Garner is an attorney with a long career in guiding lawyers in how to write more clearly. He came to general awareness in 2001, with the publication of David Foster Wallace's essay "Tense Present" in Harper's. (Wallace later republished this essay in Consider the Lobster.) I re-read this piece last evening, and it is as fresh and brilliant as ever. In what is at first blush a review of Garner's erudite tome Modern American Usage, Wallace lays bare the ideological and human stakes underlying the debate between presciptivism and descriptivism. It's well worth reading, including the digressions which Wallace advises readers to skip.
At root, prescriptivism in normative. You don't say "I ain't going." You do say, "I do not plan to attend." You don't observe, "He be trippin'," rather you proclaim, "That gentleman is momentarily indisposed due to the ingestion of a mind-altering substance." And so forth.
We all know this. And we all know that how people speak influences how others think of them. This may not be fair, but it has ever been so. The entire premise of My Fair Lady is about teaching a poor woman to speak differently, so that she may become a lady.
But who makes these rules and why should anyone obey them? They weren't passed by any legislature, and looking down one's nose at others about how they speak seems like a particularly tragic use of a fine education. Furthermore, standard English is not always elegant or concise. Sometimes it's just stuffy.
Garner's in on this racket, say the descriptivists. From his fancy perch he issues edicts and disrespects the vernacular language of marginalized people.

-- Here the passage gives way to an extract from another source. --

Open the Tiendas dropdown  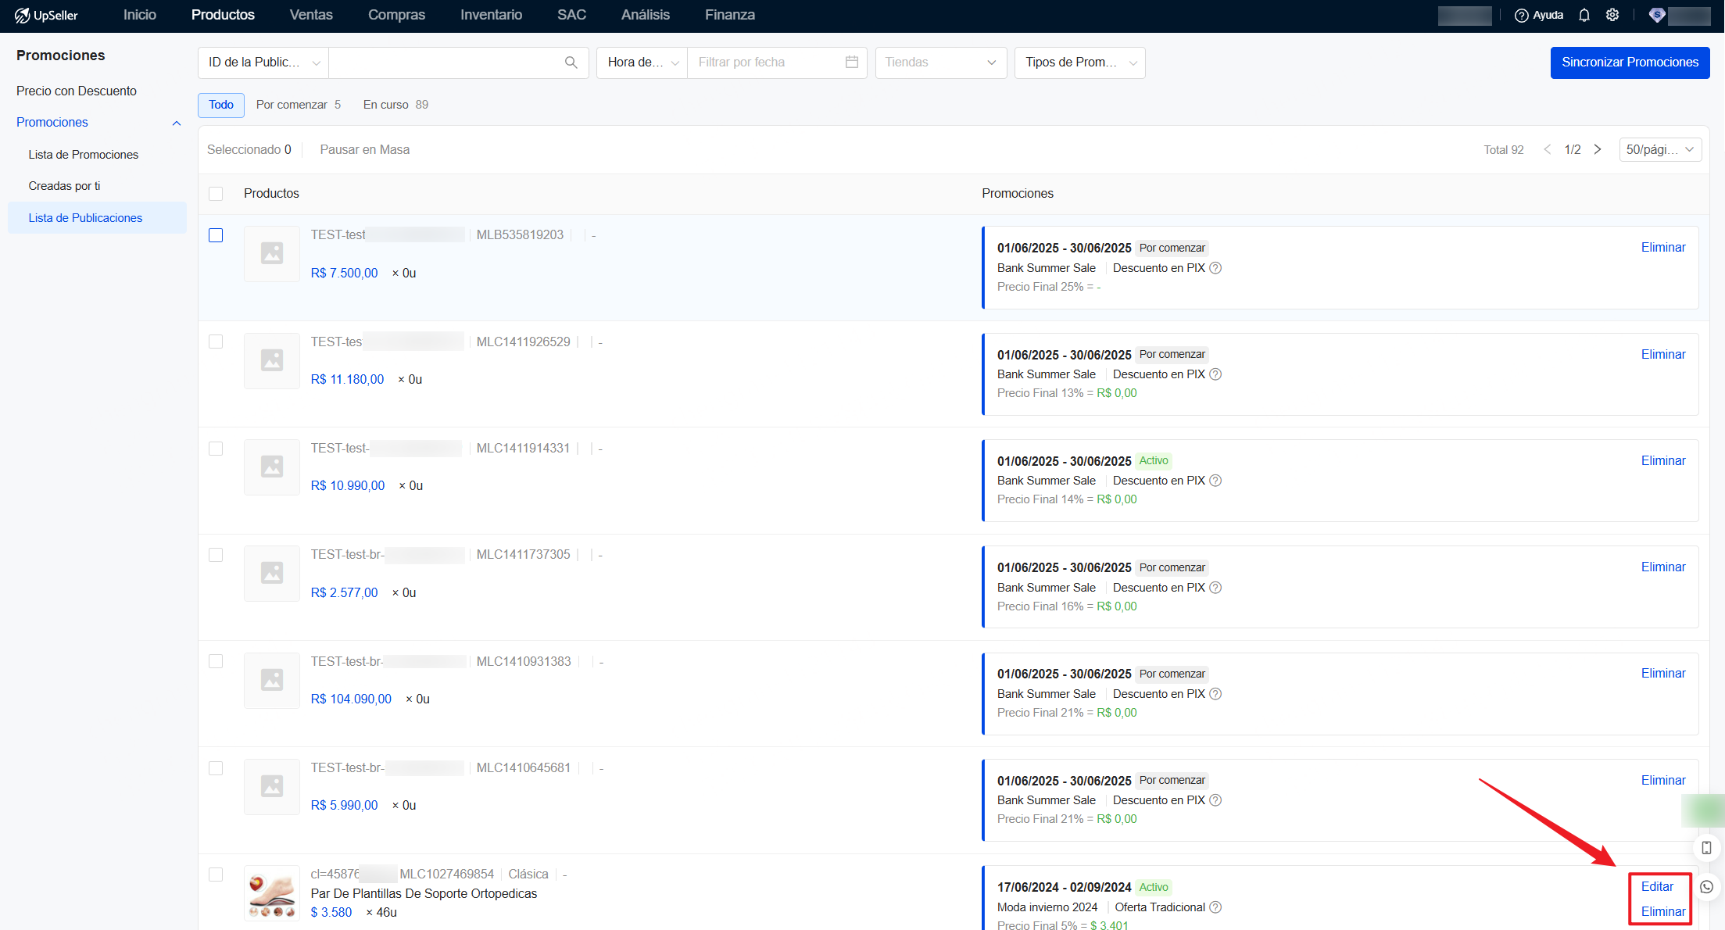pos(940,63)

Hold on! says Wallace (defending Garner). All language is normative, and there is no way around it. There is always a dominant form--think of China, where Mandarin is the official language even though there are countless regional dialects. There has to be a base, there has to be a standard. So if Garner's brand of English usage fades away, another dominant approach will arise in its place.
Indeed it is true that dominant linguistic standards are enforced by privileged people, but this does not mean it is unwise to learn them. The way to get ahead is to learn the speak that privileged language, which means that descriptivists are actually harming the people they claim to support.
Both in his recent interview and in his 2004 essay "Making Peace in the Language Wars," Garner shies away from the sensation of disrespect that his brand of prescriptivism engenders. It lands as one more tool of oppression, even though what Garner suggests regarding proper word usage could be the key to a changed life.
We can be respectful of people's sensitivities without arguing that prescriptivism has no value. That's not true. Wallace notes that those who seek to make change, such as Mahatma Gandhi or Martin Luther King, always speak the language of people with power. It's the only way to get them to listen.